Basically, avoid using an overloaded term with a predicate which has a
domain/range (pick one, depending how the predicate is using the term)
which includes more than one meaning of the term.  Or if you do,
you're in multiple-solutions territory, which is a whole other
ballgame.

2.  Use descriptions and anonymous/local terms, like (in n3)
      [ foaf:homepage <http://www.w3.org> ] 
which turns into some local (anonymous) term such as #anon102 and the
RDF sentence (words in subject-predicate-object order)
      #anon102 http://xmlns.com/foaf/0.1/#homepage http://www.w3.org

This kind of mechanism can be used with Type 1 identifiers (above) to
get you into un-overloaded territory pretty quickly:
      #w3-the-org type1:has_identifer "http://www.w3.org"
      #w3-the-org rdf:type irstype:non-profit-organization
(This is an unfortunate formulation in requiring the identifier to
appear as a literal instead of an identifier, but I'm having trouble
thinking of a clear way to do otherwise.  What is the relationship of
an object to each of the objects it might be?  It can be hard to get
out of multiple-solutions territory.)

This mechanism can also be used to move into your own namespace
(naming convention, naming contract) as you like, as long as you have
some bootstrapping, as I did with "type1:has_identifier".  I need some
way to name that predicate, but once I do, I can use literals to name
whatever I want.

This can also give multiple solutions, of course.  Another way you can
use it is
    #something [ rdfs:label "my predicate foo" ] #something_else
although you might want something more precisely defined than
rdfs:label for real use.  (I think SemEnglish uses this kind of
construct a lot; I'm not sure if there is working code using it.)

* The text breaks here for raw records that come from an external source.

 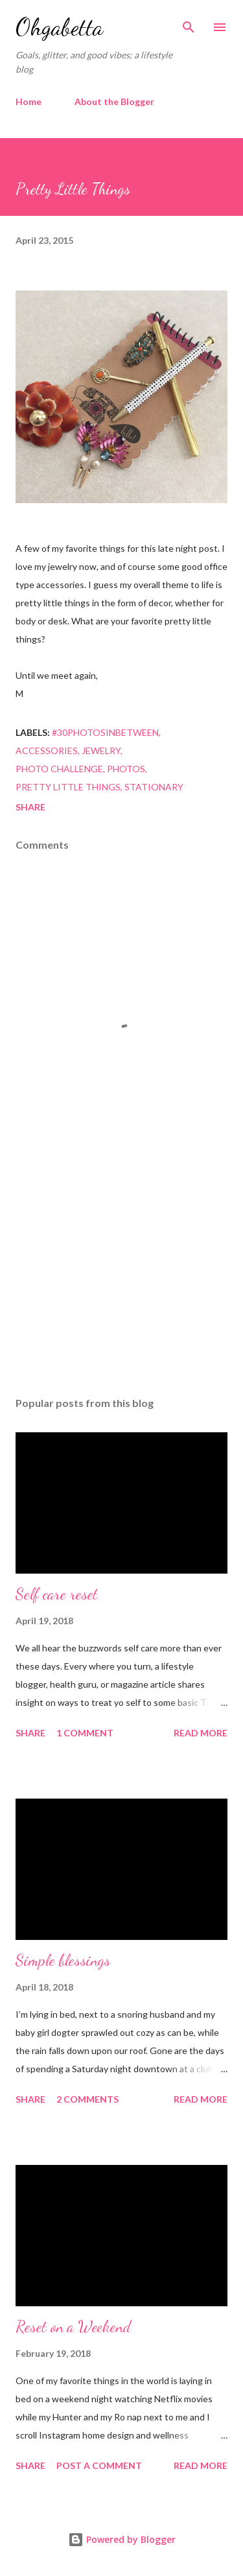 What do you see at coordinates (188, 23) in the screenshot?
I see `[Search]` at bounding box center [188, 23].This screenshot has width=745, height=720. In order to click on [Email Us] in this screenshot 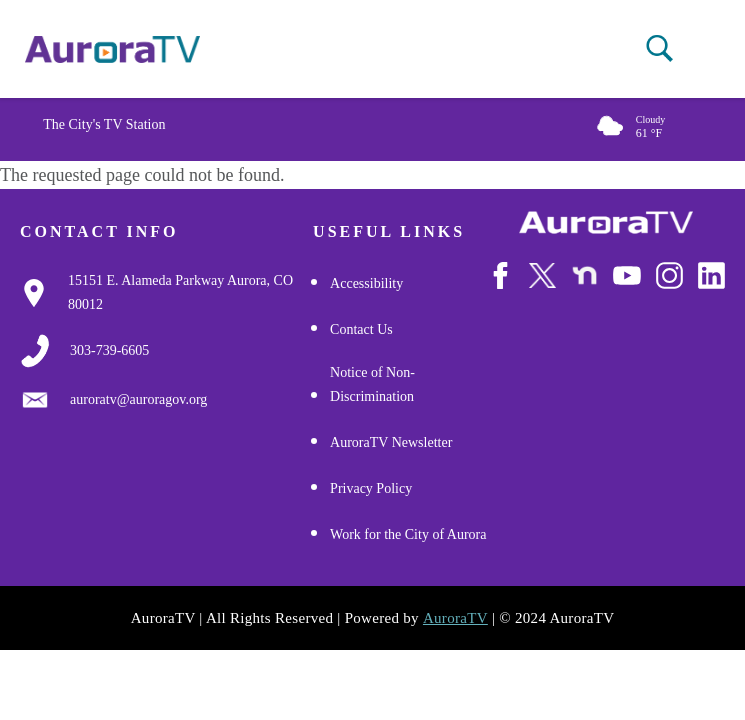, I will do `click(138, 400)`.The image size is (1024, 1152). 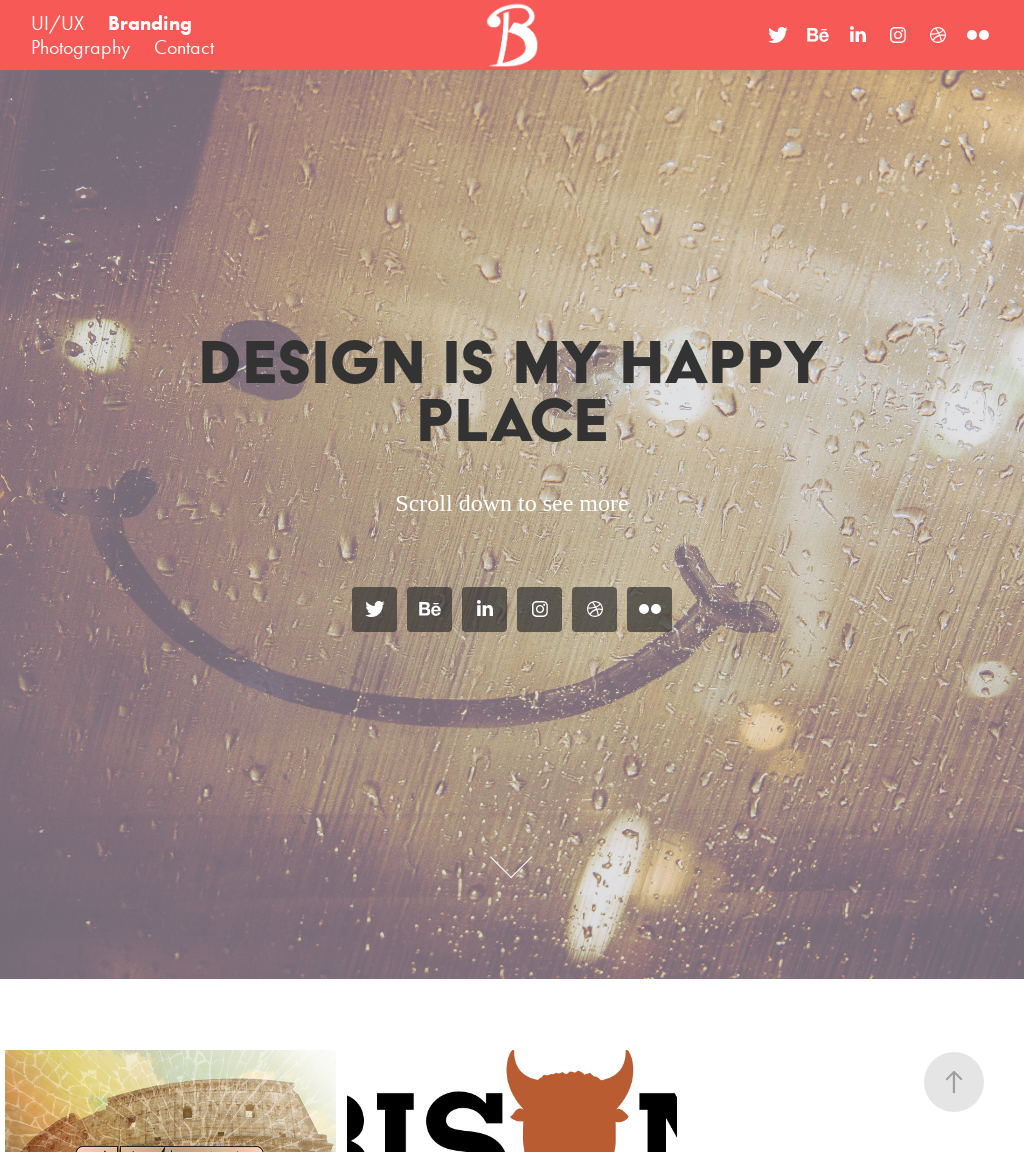 What do you see at coordinates (80, 47) in the screenshot?
I see `Photography` at bounding box center [80, 47].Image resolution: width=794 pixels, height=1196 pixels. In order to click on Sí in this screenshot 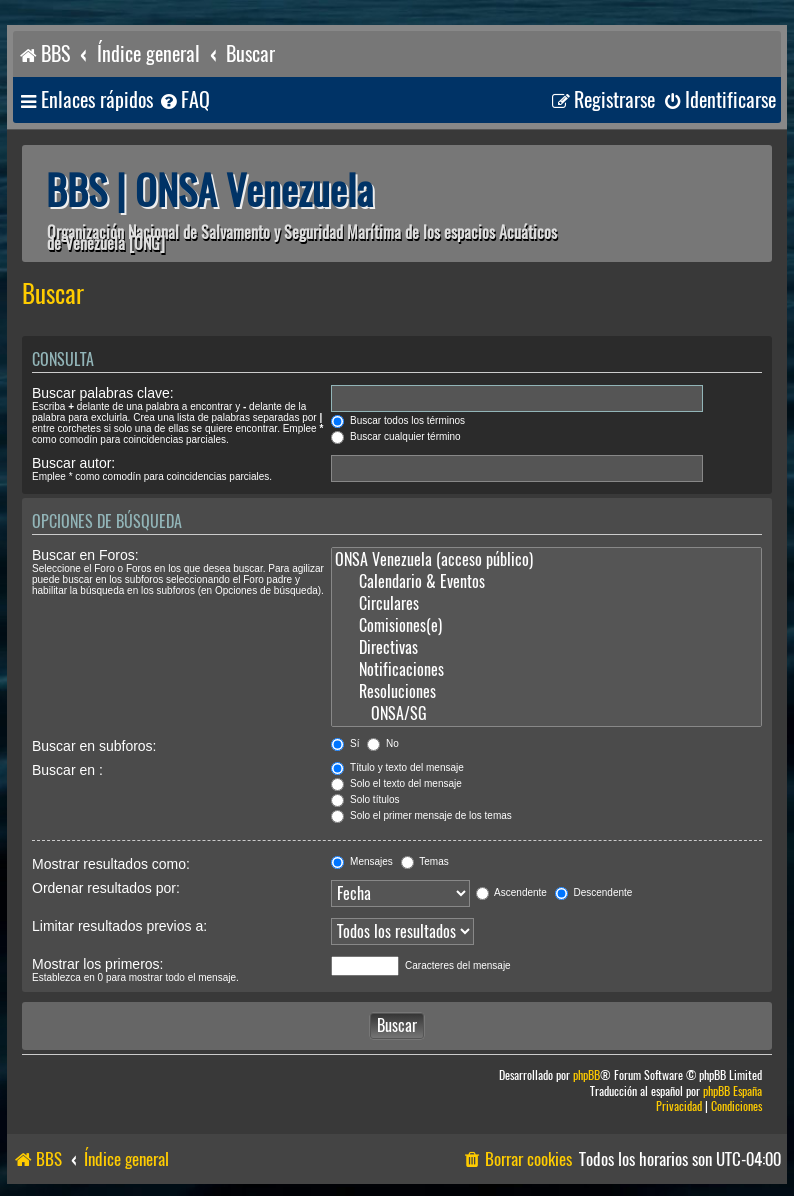, I will do `click(345, 743)`.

3.  We can, of course, use a non-resolvable URI scheme or make up a
new one (as I'm guilty of doing myself).  This makes the identifier
sort of free-floating, getting its meaning from context, and thus
meaning to a reader whatever it's been defined to mean in the
conjunction of all the messages the reader has so far read (and any
initial out-of-band knowledge, I guess).  But maybe this isn't so
different from all the other schemes -- depending on what useful
things people figure out to do with being able to fetch data from an
authoritative source.


Recognizing that it's rather controversial, I'll suggest that
  http://www.w3.org/1999/02/22-rdf-syntax-ns#predicate
is really just a form of type-1 overloaded address where the
web-page denotation happens to be absent/erroneous at the moment
because the base URI doesn't happen to serve up any content with a
mime-type for which fragment identifiers have a defined meaning.
If it served up text/rdf defined the right way, the two denotations
could happen, at the moment, to be identical.

   -- sandro

Received on Thursday, 12 April 2001 07:43:04 UTC